Hello, I'm writing a Parser for a programming language (this is for practice, I know parser generators exist haha)

Here's a simplified version of my parser:

type ParseFn<'b, T> = dyn Fn(&mut T) -> Expression<'b>;

struct Parser<'a, 'b: 'a> {
    l: &'a mut Lexer<'b>,
    errors: Vec<String>,
    curr_token: Option<Token<'b>>,
    peek_token: Option<Token<'b>>,
    prefix_parse_fns: HashMap<TokenType, Box<ParseFn<'b, Parser<'a, 'b>>>>,
    infix_parse_fns: HashMap<TokenType, Box<ParseFn<'b, Parser<'a, 'b>>>>,
}

In the new() function of my Parser, I'm registering a function which is one of the parser's own methods:

impl<'a, 'b: 'a> Parser<'a, 'b> {
    fn new(l: &'a mut Lexer<'b>) -> Parser<'a, 'b> {
        let curr_token = Some(l.next_token());
        let peek_token = Some(l.next_token());
        let mut p = Parser {
            l,
            errors: Vec::new(),
            curr_token,
            peek_token,
            prefix_parse_fns: Default::default(),
            infix_parse_fns: Default::default(),
        };
        p.register_prefix(IDENT, Box::new(&Parser::parse_identifier));
        p
    }

    fn register_prefix(&mut self, token: TokenType, func: Box<ParseFn<'b, Parser<'a, 'b>>>) {
        self.prefix_parse_fns.insert(token, func);
    }

    fn parse_identifier(&mut self) -> Expression<'b> {
        Identifier(self.curr_token.take().unwrap())
    }
// other code

In one of my functions I decide to parse the next statement based on the current token that I'm reading:

    fn parse_statement(&mut self) -> Option<Statement<'b>> {
        match self.curr_token.as_ref().unwrap().token_type {
            TokenType::LET => self.parse_let_statement(),
            TokenType::RETURN => self.parse_return_statement(),
            _ => self.parse_expression_statement(),
        }
    }

    fn parse_expression_statement(&mut self) -> Option<Statement<'b>> {
        let expression = self.parse_expression(Precedence::Lowest);
        if expression.is_none() {
            return None;
        }
        let expression = expression.unwrap();
        if self.peek_token_is(SEMICOLON) {
            self.next_token();
        }
        return Some(ExpressionStatement { expression });
    }

    fn parse_expression(&mut self, precedence: Precedence) -> Option<Expression<'b>> {
        let curr_type = &self.curr_token.as_ref().unwrap().token_type;
        let prefix_parser = self
            .prefix_parse_fns
            .get(curr_type)
            .unwrap()
            .as_ref();
        Some(prefix_parser(self))
    }

And the parse_identifier function is defined above underneath the new() definition.

I'm currently getting this error:

error[E0502]: cannot borrow `*self` as mutable because it is also borrowed as immutable
  --> parser/src/parser.rs:81:14
   |
76 |           let prefix_parser = self
   |  _____________________________-
77 | |             .prefix_parse_fns
78 | |             .get(curr_type)
   | |___________________________- immutable borrow occurs here
...
81 |           Some(prefix_parser(self))
   |                -------------^^^^^^
   |                |
   |                mutable borrow occurs here
   |                immutable borrow later used by call

How can I write this in a rust-y way?

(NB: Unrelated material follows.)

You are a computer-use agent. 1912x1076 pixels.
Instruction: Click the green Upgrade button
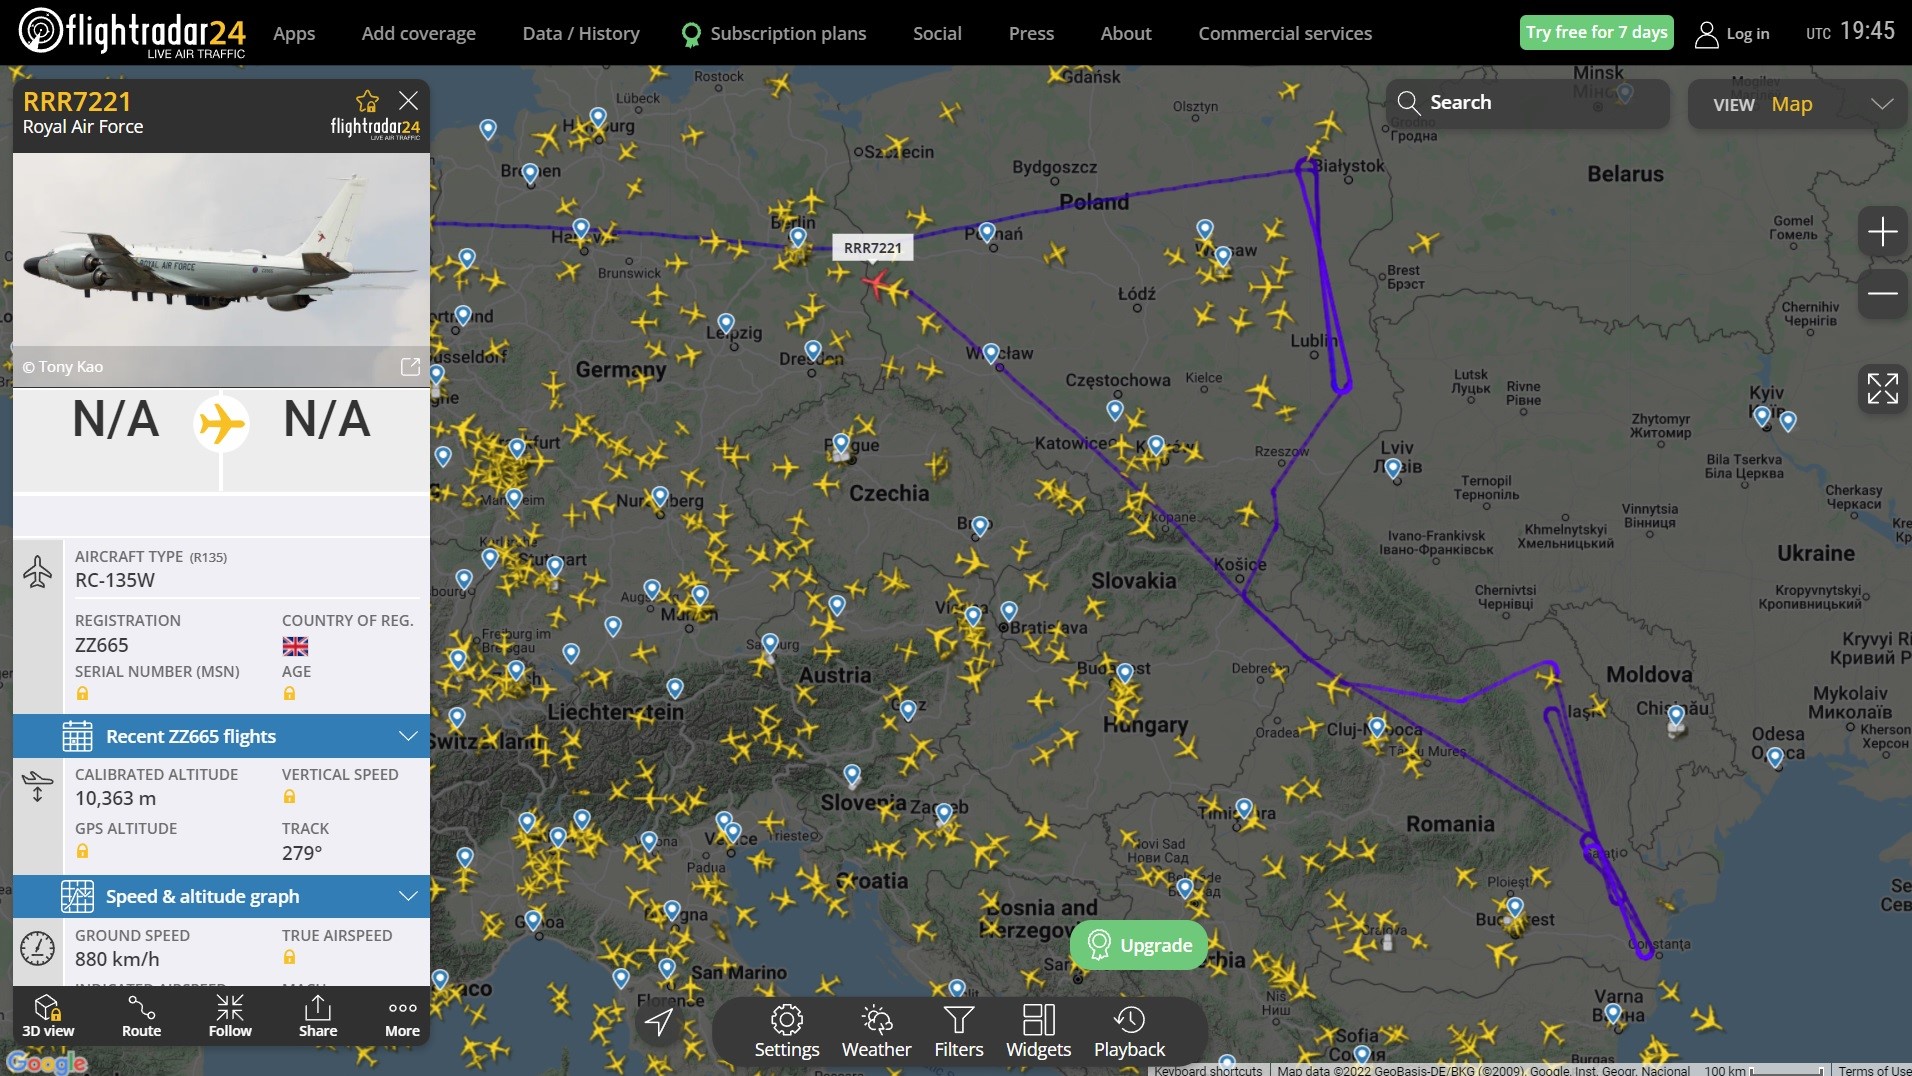1139,945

I'm following along with a book that's implemented this in Go, but I'm trying to capture the same behaviour in Rust.

Thanks in advance,
Arshan

jvcmarcenes · January 19, 2023, 10:34pm

is it necessary for you to be using dynamic dispatch in this case? usually with parsers you can define them in code, instead you're making a program that creates the parser at runtime.

are you following any algorithm for your parser or are you just winging it? it would be useful if you could explain the top level architecture of your parser and the motivations behind it's design (this could be an xy problem)

i've written parsers before and didn't have to deal with dynamic dispatching on parser functions. one of my parsers used generics, so it could be similar to your example, i think generics could be better than trait objects since they encode the logic in the type-level

H2CO3 · January 19, 2023, 10:34pm

If you need to store methods only, you could use function pointers instead of trait objects; those are copiable:

type ParseFn<'b, T> = fn(&mut T) -> Expression<'b>;

and then simply store ParseFn instead of Box<ParseFn> in the maps.

quinedot · January 19, 2023, 10:52pm

Since we're talking Fn here, you could use an Arc<ParseFn<'b, Self>> (or Rc) instead of Box, if function pointers aren't sufficient.

        self.prefix_parse_fns
            .get(&curr_type)
            .map(|arc_ref| arc_ref.clone())
            .map(|prefix_parser| prefix_parser(self))

If you can't copy or clone your closures, you'll have to remove it from the hash map so that you're not borrowing yourself (to hold on to the closure reference) while simultaneously passing a &mut self.

    pub fn foo(&mut self, curr_type: TokenType) -> Option<Expression<'b>> {
        self.prefix_parse_fns
            .remove(&curr_type)
            .map(|prefix_parser| {
                let res = prefix_parser(self);
                self.prefix_parse_fns.insert(curr_type, prefix_parser);
                res
            })
    }

But this is probably not workable as I imagine you have expressions which may have subexpressions for example (i.e. the prefix_parser needs prefix_parse_fns to be intact).

ArshanKhanifar · January 19, 2023, 11:27pm

It's supposed to be a pratt parser, however I'm too early in the book so implementation might not be fully fleshed out yet.

You're correct re: dynamic dispatching. I could just use a match statement and statically dispatch to different functions within my struct. I don't really know why the book is using this implementation. Maybe in the future he wants to change the parser logic on the fly? Idk...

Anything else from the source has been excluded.